Cent dix-neuf jours. Voici le décompte du temps passé par les membres de la communauté de Watertown en tant qu’esclaves aux troupes de Birmingham. Cent dix-neuf jours avec les fers aux poings et aux pieds, a marcher dans les terres mortes. Cent dix-neuf jours à être affamés, assoiffés, maltraités et bafoués. Cent dix-neuf jours à devoir marcher lentement derrière les caravanes noires des esclavagistes, à être totalement impuissants.

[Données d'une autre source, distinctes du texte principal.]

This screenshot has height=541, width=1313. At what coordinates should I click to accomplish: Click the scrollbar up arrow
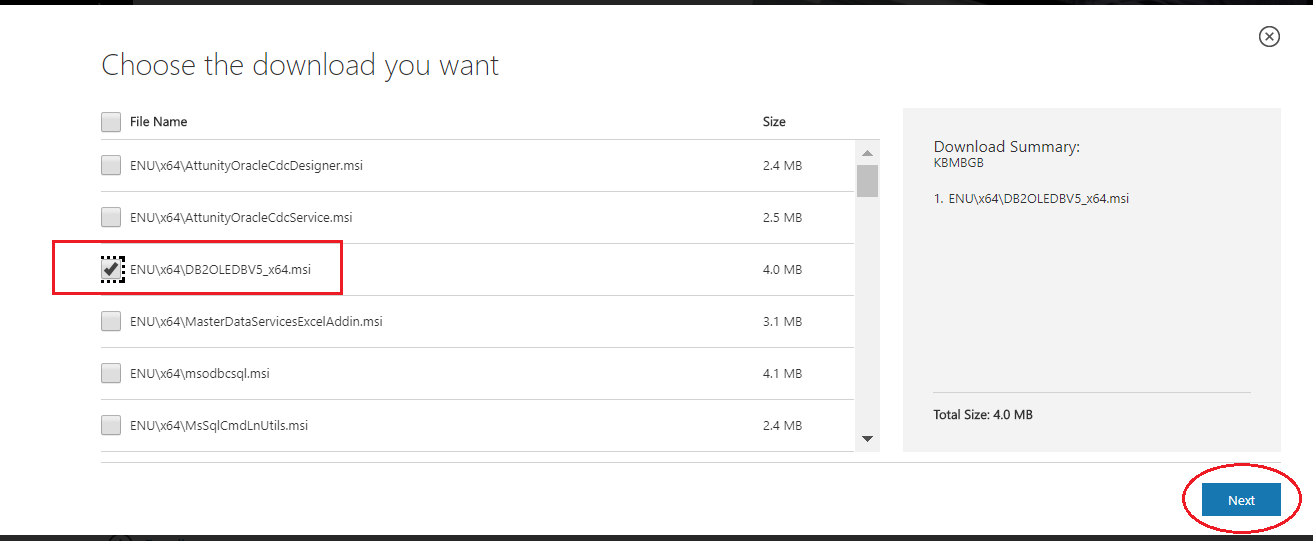867,153
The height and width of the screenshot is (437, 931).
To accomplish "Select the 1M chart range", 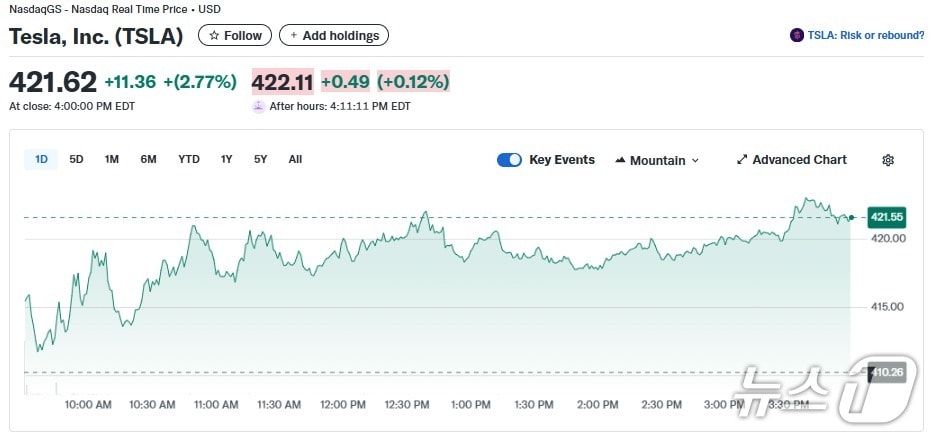I will click(112, 159).
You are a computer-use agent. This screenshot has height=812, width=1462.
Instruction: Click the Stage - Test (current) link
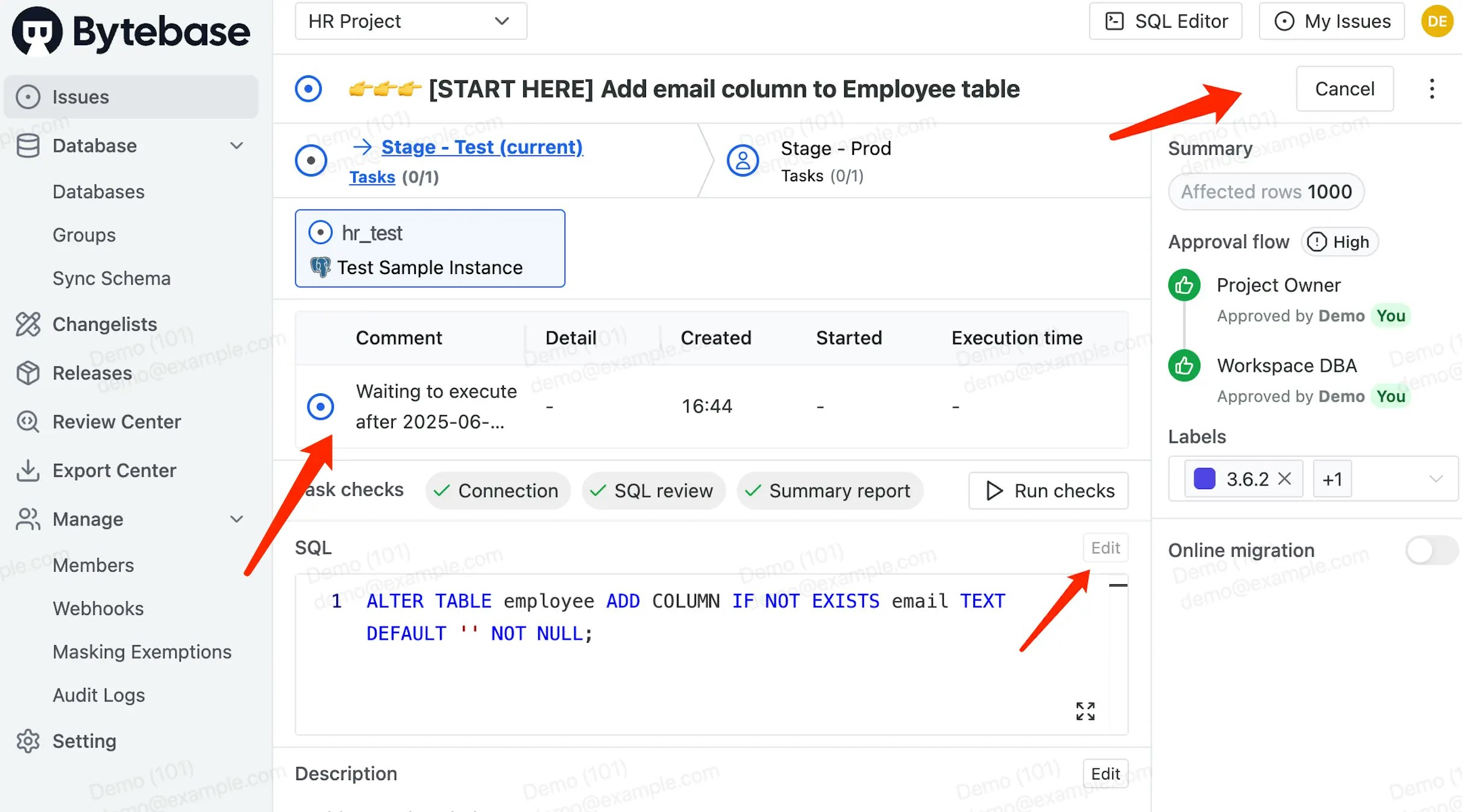[x=482, y=147]
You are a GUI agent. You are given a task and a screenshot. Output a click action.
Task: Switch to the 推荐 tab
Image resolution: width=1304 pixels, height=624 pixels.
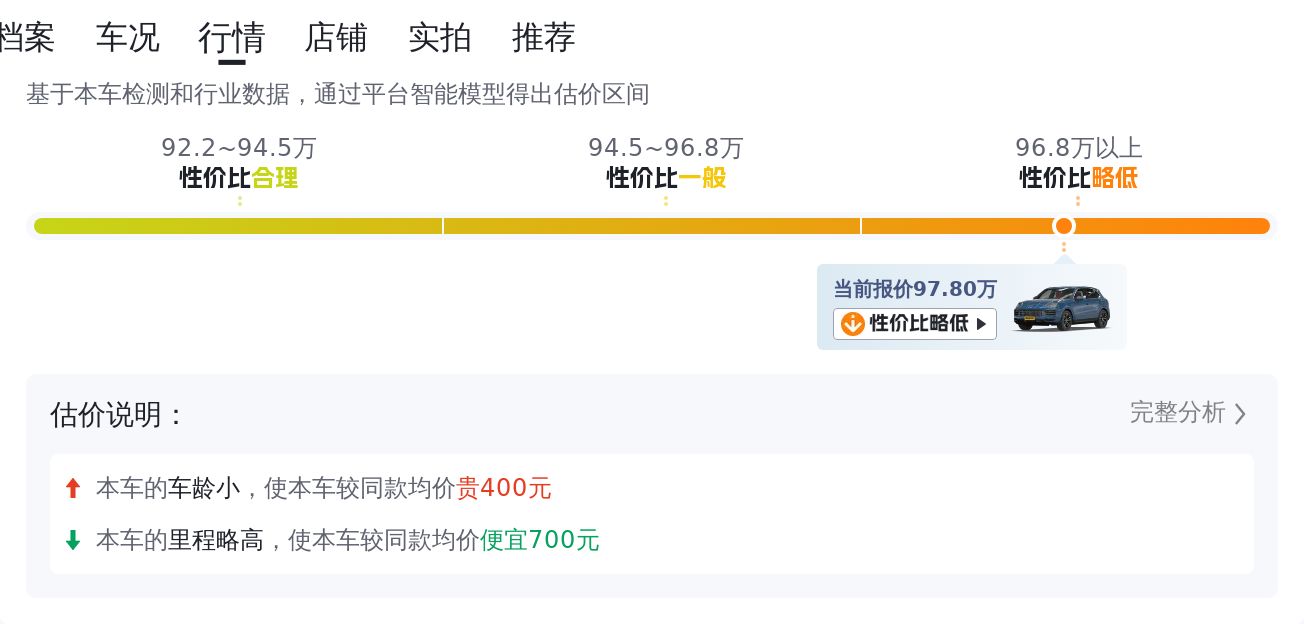pyautogui.click(x=543, y=38)
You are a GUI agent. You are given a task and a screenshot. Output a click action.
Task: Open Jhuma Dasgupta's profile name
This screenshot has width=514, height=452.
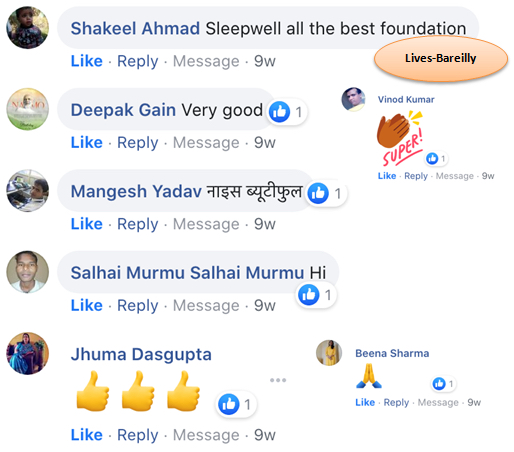click(141, 354)
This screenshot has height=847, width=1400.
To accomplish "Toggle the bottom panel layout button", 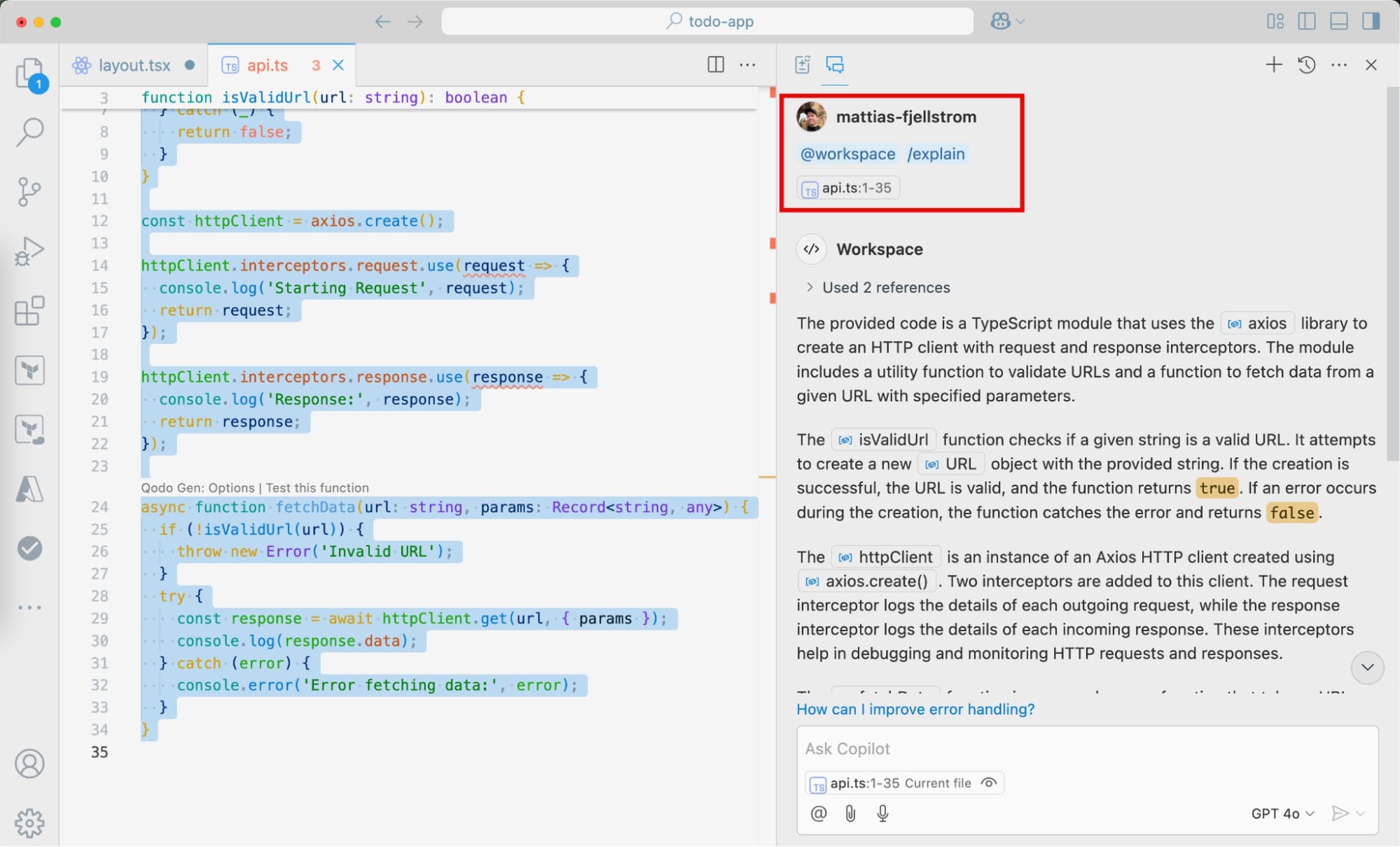I will pyautogui.click(x=1338, y=22).
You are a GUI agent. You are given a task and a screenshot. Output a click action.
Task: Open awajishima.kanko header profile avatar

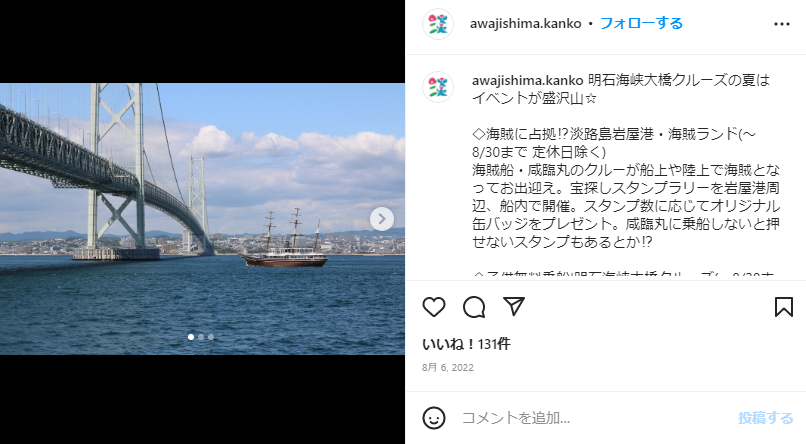[438, 24]
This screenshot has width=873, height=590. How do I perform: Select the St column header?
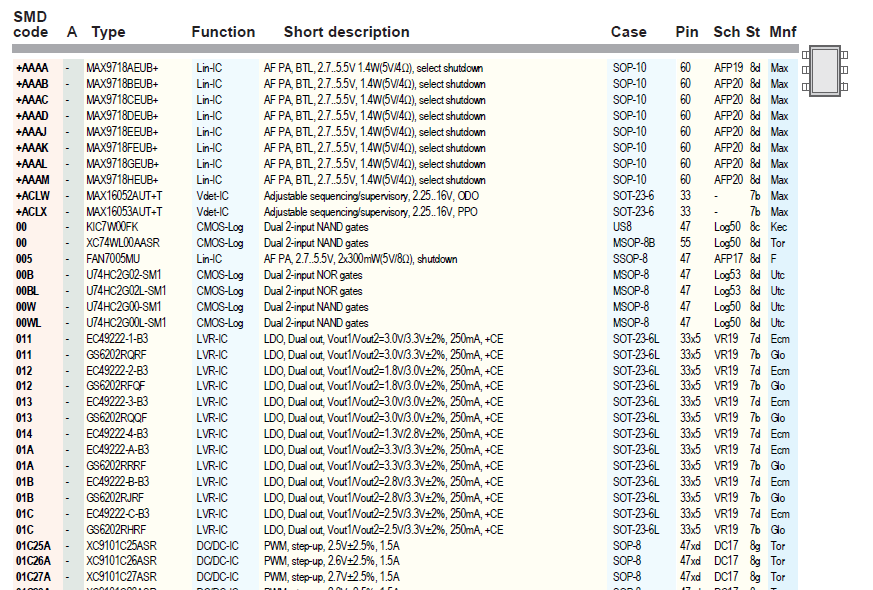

Bobby-Joe, l’envoyé de Maritza et membre de la prestigieuse Guilde, à insisté à faire le trajet jusqu’à Yonkers avec les caravanes. Il était assis à l’arrière de la première caravane, et a observé les « nouvelles recrues » souffrir durant le trajet de Watertown jusqu’à la base des raiders. Lui, ainsi que les dizaines de Hyènes Sauvages qui ont décidé de voyager avec lui, s’amusaient bien au dépends des habitants déchus. Après le quatre-vingt-sixième jour, la longue marche au travers des terrains arides se termina à la ville de Yonkers, quartiers généraux des esclavagistes du territoire entier. C’est à cette date, en pleine nuit, que Bobby-Joe décida de quitter, en souhaitant à tous un agréable passage dans les enfers de la soumission et de l’esclavagisme. Il leur souligna qu’il « allait prendre un grand soin de leur Watertown chérie », et quitta avec le vacarme bruyant des véhicules des Hyènes.
Le lendemain, M. Birmingham en personne se présenta pour rencontrer les nouveaux arrivants. Vêtu d’une grande robe de chambre et de son monocle, il marcha dans ses pantoufles bien lentement, accompagné de deux hommes de main qui le cacha du soleil plombant avec des parapluies. Sa peau était très pâle, et il faisait particulièrement attention de ne pas se présenter au soleil directement, de peur qu’il « brunisse et devienne paysan ». Fat-Eye était gros, et le monocle de son œil le faisait paraître déformé. Il sentait le parfum de lilas. Chaque membre de Watertown était scruté avec intérêt, comme l’on regarde des pièces de viande.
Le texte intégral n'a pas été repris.